Księga Izajasza 65,22Żyjemy w bezwzględnym świecie, w którym kilka zmarszczek może zrujnować twoją samoocenę. Nie musisz jednak być ofiarą tego systemu wartości. „Jaki jest wiek drzewa, taki będzie wiek mojego ludu, i co zapracowały ich ręce, to będą spożywać moi wybrani” (w. 22). Ktoś powiedział: „Wiek to stan umysłu, a nie ciała. Jeśli ci coś nie przeszkadza, to mniejsza o to!”. Zatem...
(1) Buduj silną więź z Bogiem. Spędzaj czas, rozmawiając z Nim i czytając Jego Słowo. „Nie zapominaj mojej nauki, a twoje serce niech przestrzega moich przykazań, bo one przedłużą ci dni i lata życia oraz zapewnią ci pokój” (Prz 3,1-2).
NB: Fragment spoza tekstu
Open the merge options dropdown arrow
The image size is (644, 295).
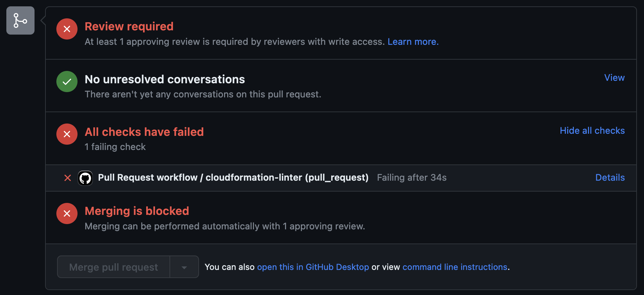point(184,267)

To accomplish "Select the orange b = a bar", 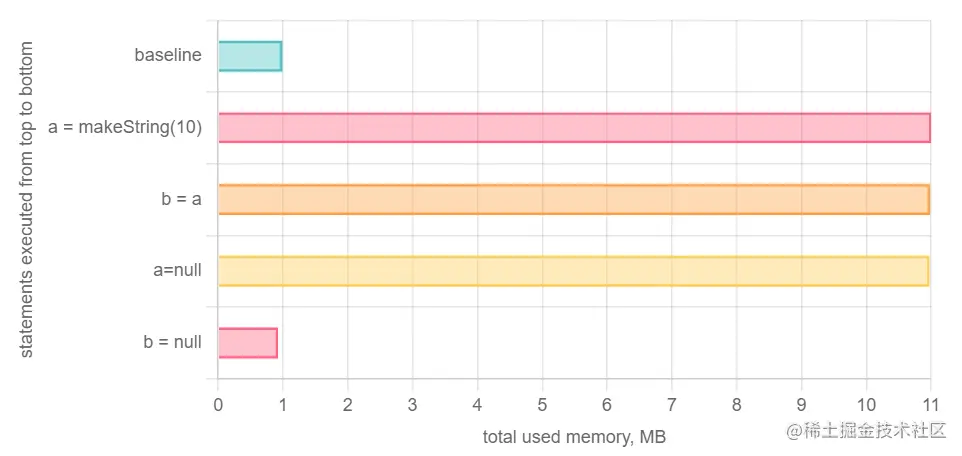I will coord(574,199).
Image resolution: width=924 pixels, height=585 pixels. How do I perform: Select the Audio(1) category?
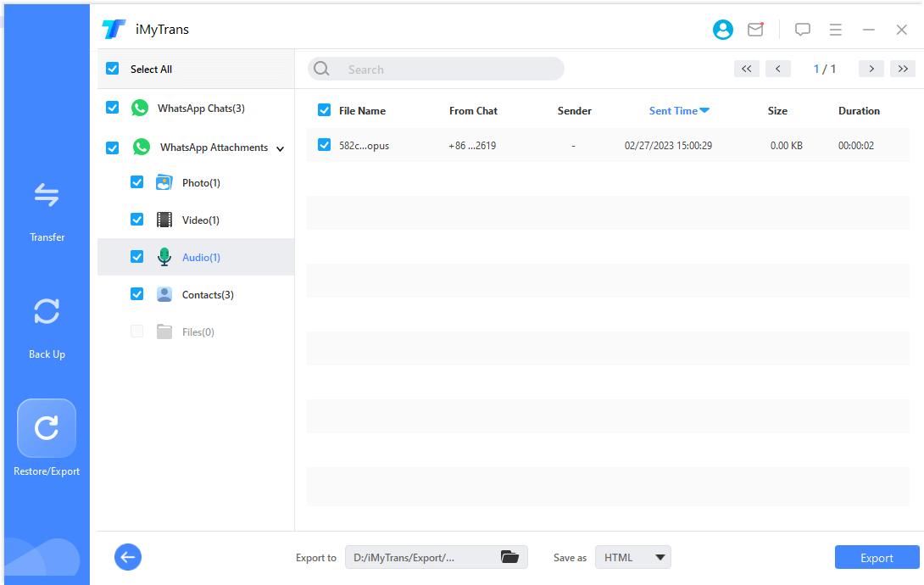click(x=201, y=257)
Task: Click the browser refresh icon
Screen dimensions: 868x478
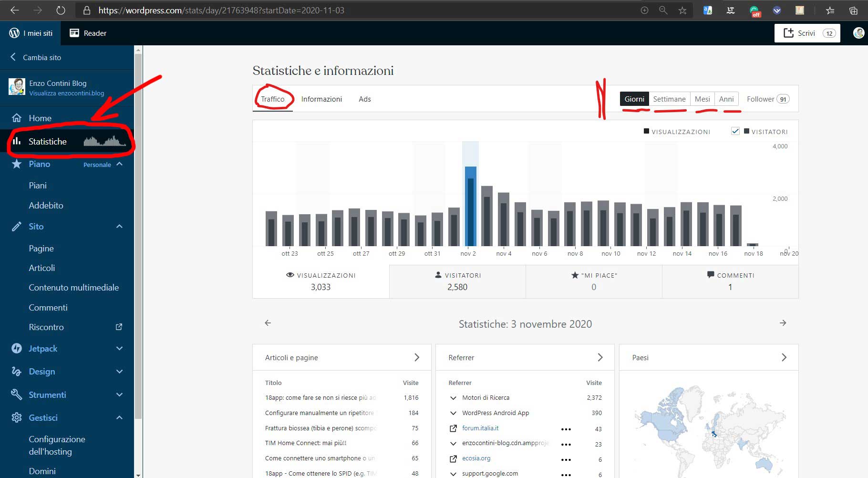Action: 61,10
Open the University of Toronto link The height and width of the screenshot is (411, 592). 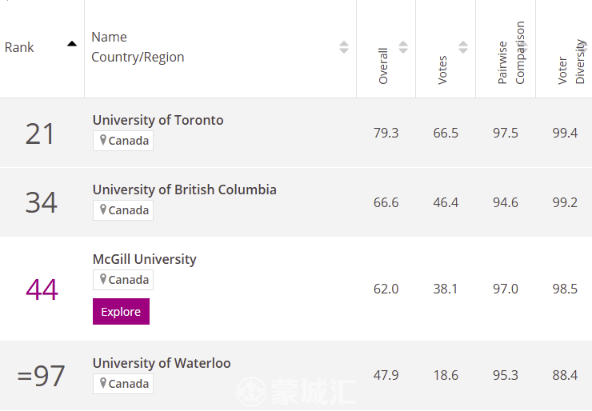(x=158, y=120)
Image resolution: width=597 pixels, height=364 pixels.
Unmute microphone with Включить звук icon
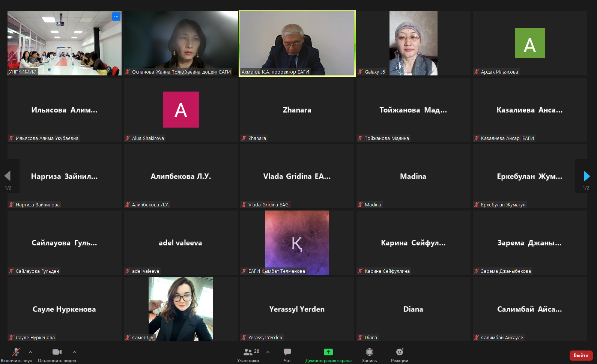(x=16, y=352)
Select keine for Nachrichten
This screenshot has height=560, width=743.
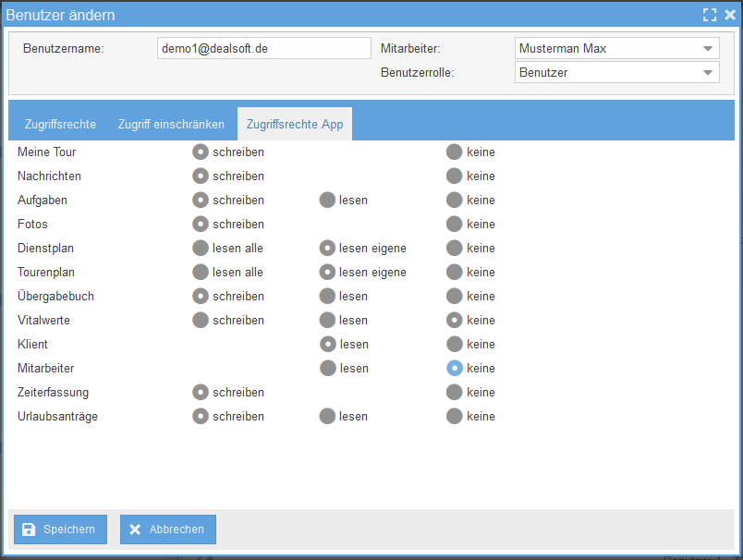(x=454, y=176)
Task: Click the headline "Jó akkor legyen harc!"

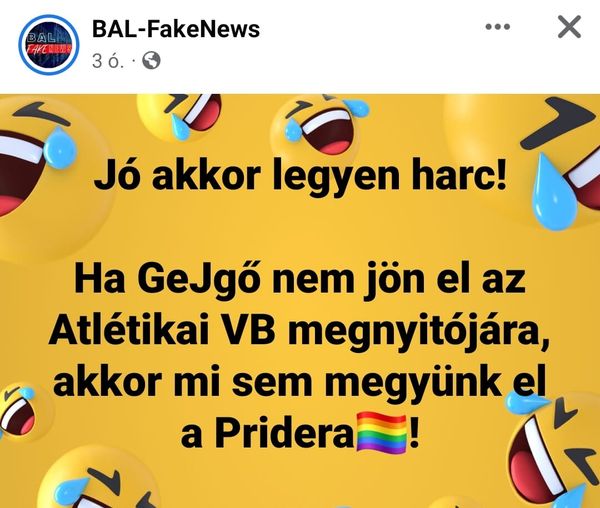Action: click(x=300, y=176)
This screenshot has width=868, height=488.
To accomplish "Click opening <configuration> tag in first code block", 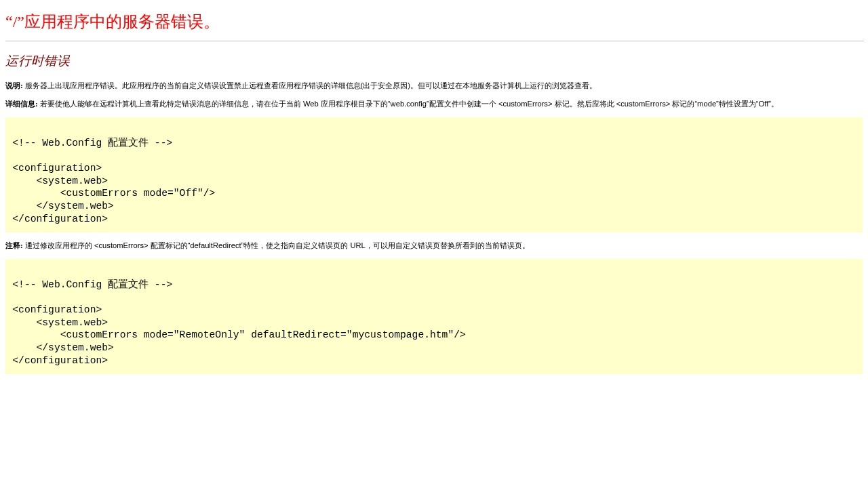I will coord(57,169).
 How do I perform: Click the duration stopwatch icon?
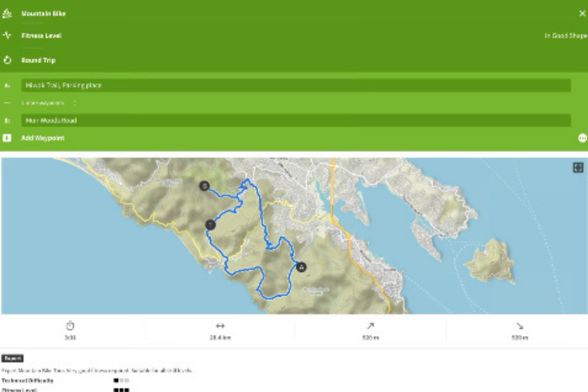[70, 326]
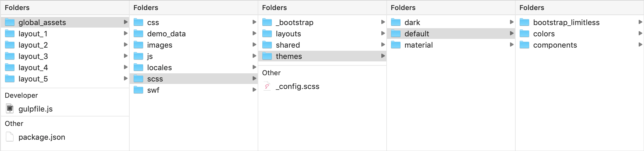Expand the components folder arrow
The image size is (644, 151).
640,44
(2) Zmierz się z rzeczywistością starzenia się. Pogódź się z tym, że starzejesz się od chwili poczęcia. Tak naprawdę w dniu narodzin miałeś już dziewięć miesięcy. Dlatego zamartwienie się z powodu tego, że się starzejesz, jest tak samo bezowocne, jak martwienie się, że każdego dnia zachodzi słońce. Zamiast martwić się o długość swojego życia, zadbaj o jego jakość każdego dnia. Każdego ranka spójrz w lustro i powiedz: „To jest dzień, który Pan uczynił, będę się weselić i radować w Nim” (Ps 118,24).
(3) Zawsze miej cel. To nie musi być coś wielkiego w oczach świata, po prostu coś, w co z radością zaangażujesz swoje ręce i umysł. Eleanor Roosevelt powiedziała: „Niezależnie od wieku, nie umiałabym po prostu siedzieć gdzieś w kącie przy kominku i nic nie robić”.
Czytaj, rozwijaj się, miej swój wkład, angażuj się, żyj do ostatniego tchu!